Opponents of wire rope barriers are ‘playing conspiracy theories’, road safety minister says

Workers are installing more wire rope barriers on the Calder Highway, such as this site at Ravenswood South. Picture: ADAM HOLMES
Workers are installing more wire rope barriers on the Calder Highway, such as this site at Ravenswood South. Picture: ADAM HOLMES

LOVE them or hate them, wire rope barriers are here to stay on country Victorian roads.

Victorian roads and road safety minister Luke Donnellan visited an installation site on the Calder Highway at Ravenswood South on Tuesday where he spruiked the benefits of the program.

More than $42 million is being spent to install the wire rope barriers on the highway from Bendigo to the Western Ring Road.

They have been criticised by motorcyclists, who fear the rope acts as a “cheese shredder” and the poles are dangerous during crashes

Mr Donnellan was dismissive of the claim.

“There is no evidence in the world which indicates these barriers do anything but save lives, full stop,” he said.

“So people can go around playing banjos, playing conspiracy theories, rubbish like that, they need to actually deal with the facts and figures.”

Some CFA brigades near the Calder Highway also raised concerns about a lack of gaps in the barriers for them to access fires and crashes.

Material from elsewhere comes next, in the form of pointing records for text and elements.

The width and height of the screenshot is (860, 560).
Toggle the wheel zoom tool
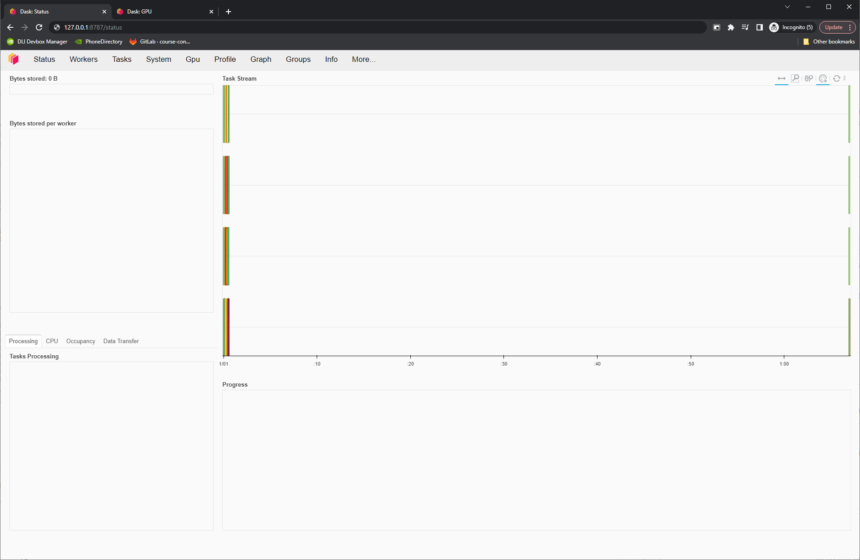pyautogui.click(x=808, y=78)
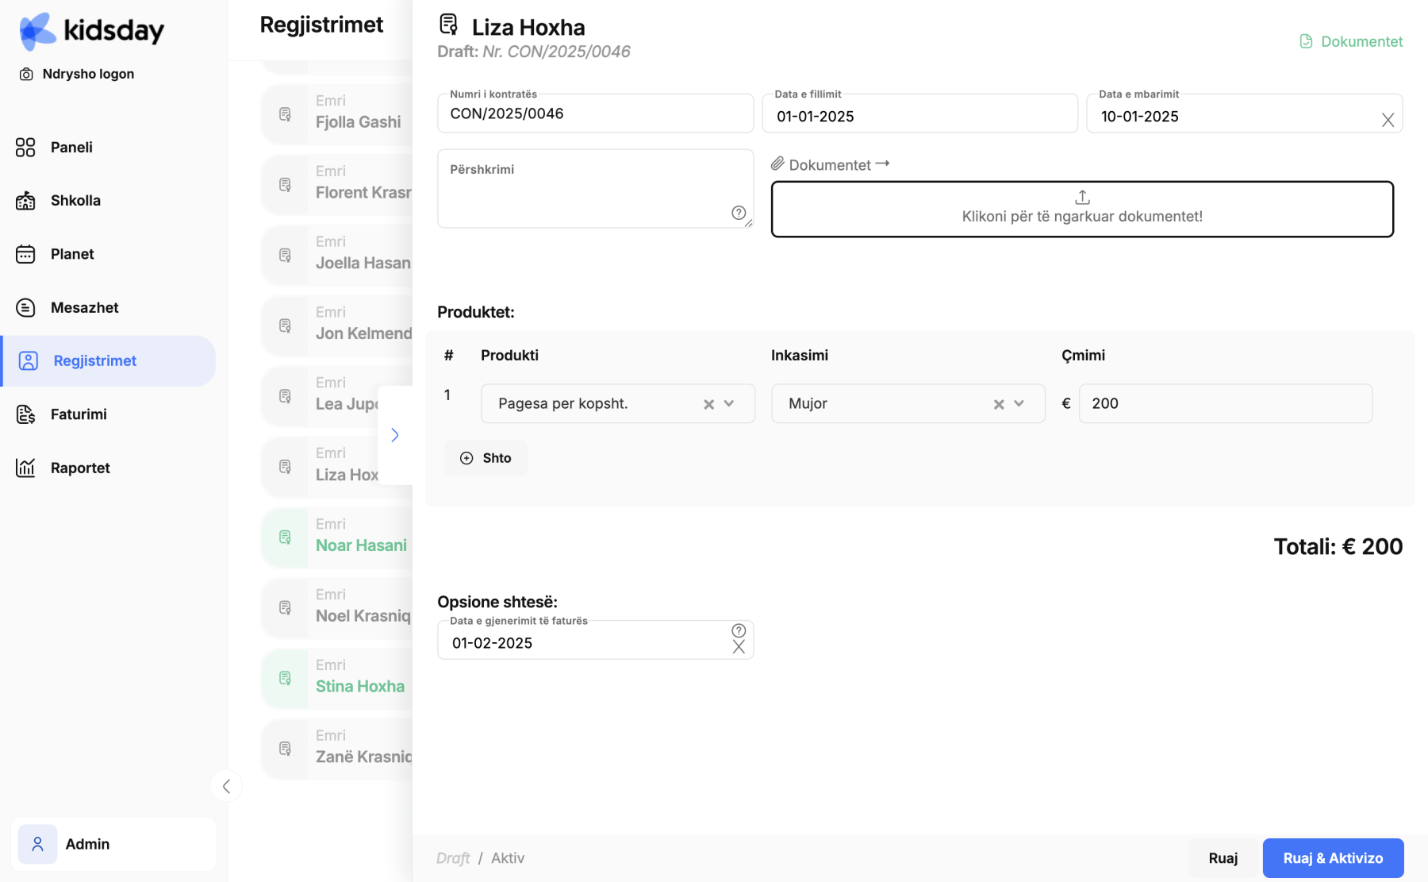1428x882 pixels.
Task: Expand the Produkti dropdown
Action: 729,403
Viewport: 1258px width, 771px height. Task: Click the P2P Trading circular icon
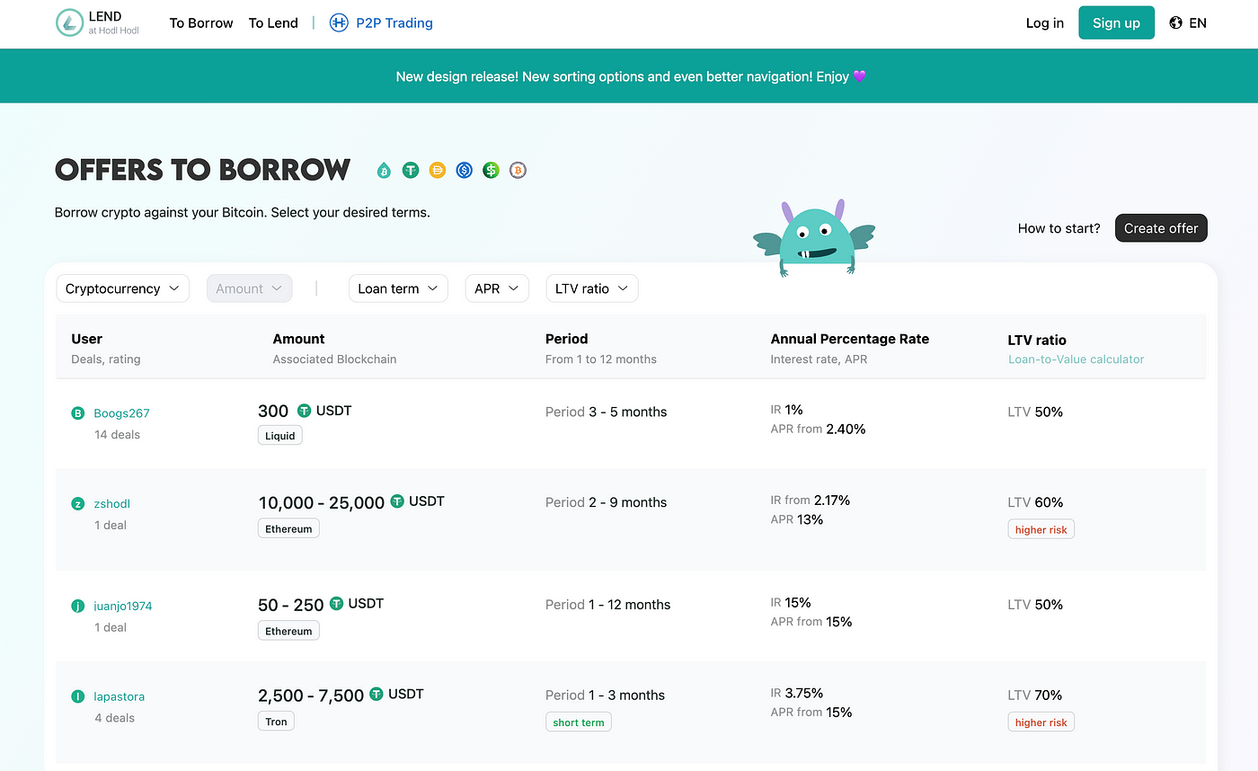point(339,22)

The Harcourt brigade had to park their vehicles in one lane of the highway to tackle a grass fire in November, as the barriers meant they could not exit the road.

Elphinstone fire brigade had been hindered in six crashes on the highway since the barriers were installed, including a delay of up to five minutes.

VicRoads conceded it may need to install additional gaps.

Roads minister Luke Donnellan and VicRoads CEO Peter Todd believe wire rope barriers will reduce the road toll in country Victoria. Picture: ADAM HOLMES

Roads minister Luke Donnellan and VicRoads CEO Peter Todd believe wire rope barriers will reduce the road toll in country Victoria. Picture: ADAM HOLMES

Mr Donnellan said the CFA had been heavily consulted about the wire rope barriers, and the decrease in trauma on the roads because of the barriers would mean they would not have to attend as many crashes in the future.

“Let’s be very clear, the CFA is very supportive of this because they don’t need to turn out to as many incidents along the way,” he said.

“Some people are saying, ‘oh I might have to travel an extra 500 metres to actually access a point so I can turn around’.

“Well I know that can be frustrating, but let’s be very clear, you’ll be turning out to less incidents, less issues along the way, so overall it’s a major improvement in terms of road safety.”

Mr Donnellan also described his political opponents as “dingbats” for raising their concerns.

In 2017, 155 people died on country Victorian roads.

Of those, 109 exited roads to the left before encountering fatal trauma.

VicRoads chief executive officer Peter Todd joined Mr Donnellan on Tuesday, and said the barriers were saving lives.

“We have heard many stories from people who have hit the barriers, and they have told us how they’ve saved their lives,” he said.

“We’re also hearing from numbers of groups of the emergency services who are finding when these barriers have been installed on some of the freeways and highways, that their callouts have been reduced because they’re not having to attend crashes.”

Mr Todd said additional infrastructure such as “crash cushions and other things that are going around the post” to reduce trauma for motorcyclists.

Transport Accident Commission chief executive officer Joe Calafiore said they were “delighted” with the rollout.